EXERCISE INSTRUCTIONS |
The lines to copy run from the one containing "Select the Boxes tab" to the end of the listing. Please write them out exactly, minus the pictures.

PROVIDED MATERIAL |
──────────

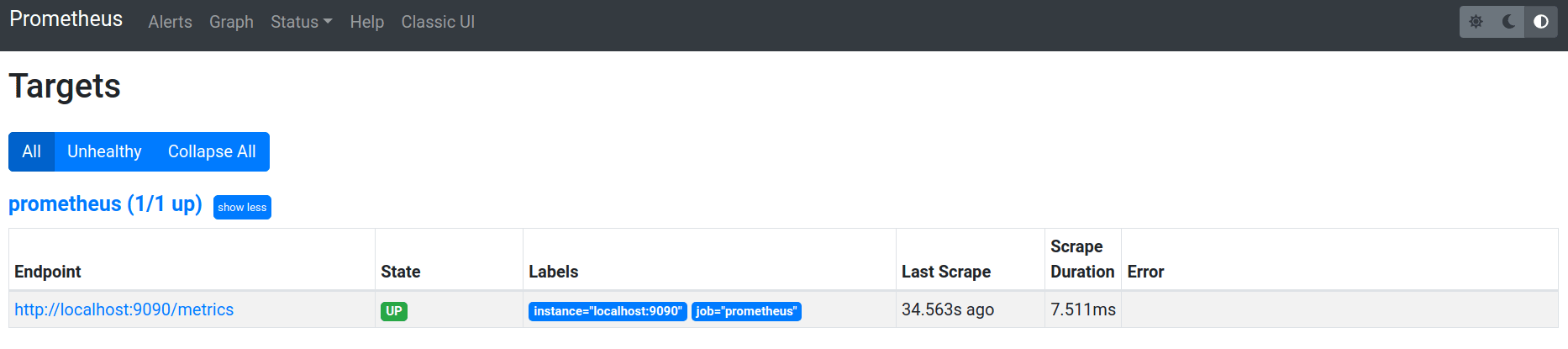Screen dimensions: 1568x349
Task: Select the browser-preferred contrast theme icon
Action: pos(1540,22)

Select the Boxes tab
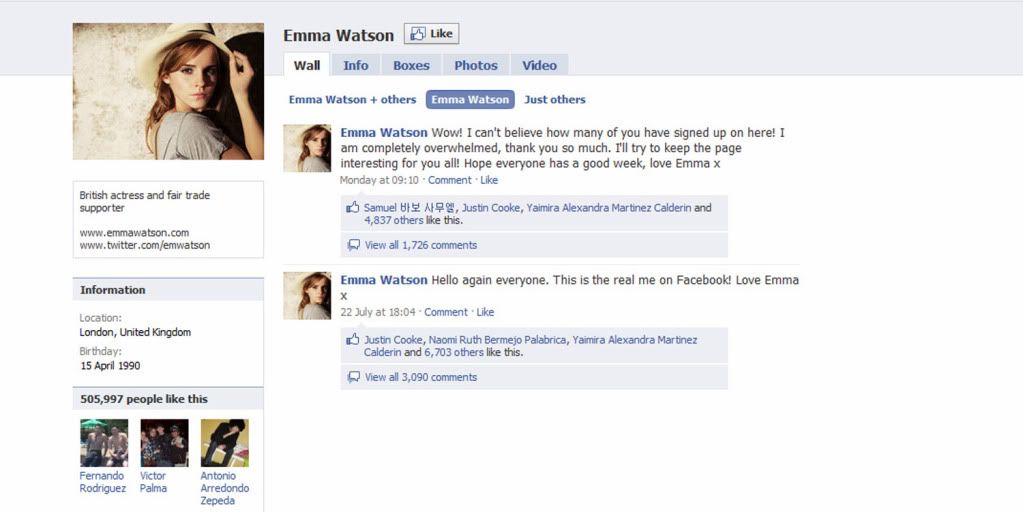[411, 65]
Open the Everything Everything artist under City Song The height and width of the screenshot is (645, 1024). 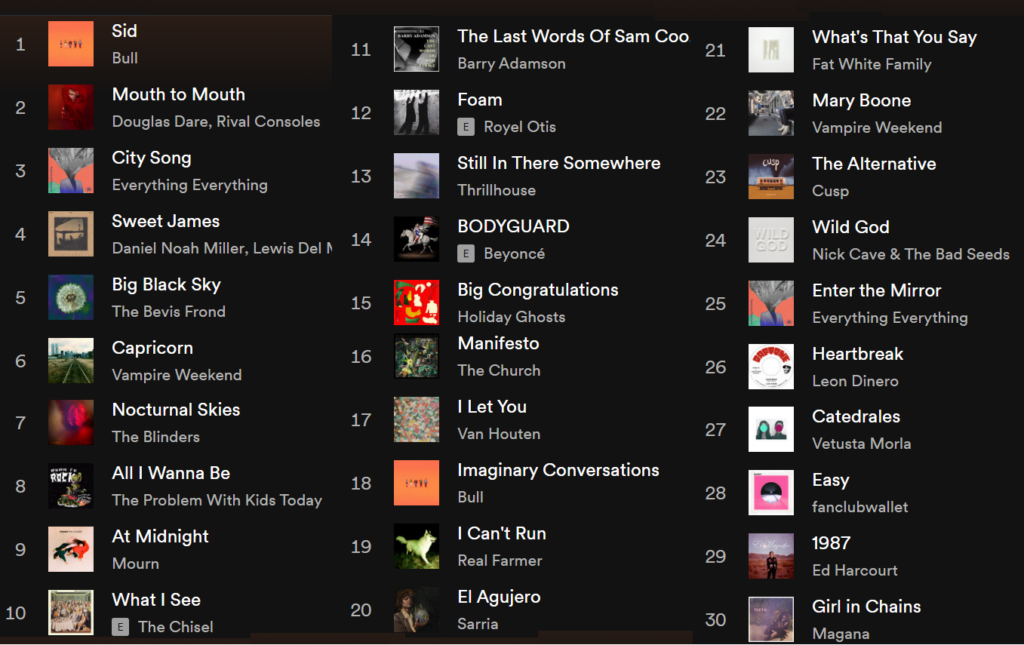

──────────

RESULT OF THE TASK |
Select the Boxes tab
[411, 65]
Open the Everything Everything artist under City Song The height and width of the screenshot is (645, 1024). 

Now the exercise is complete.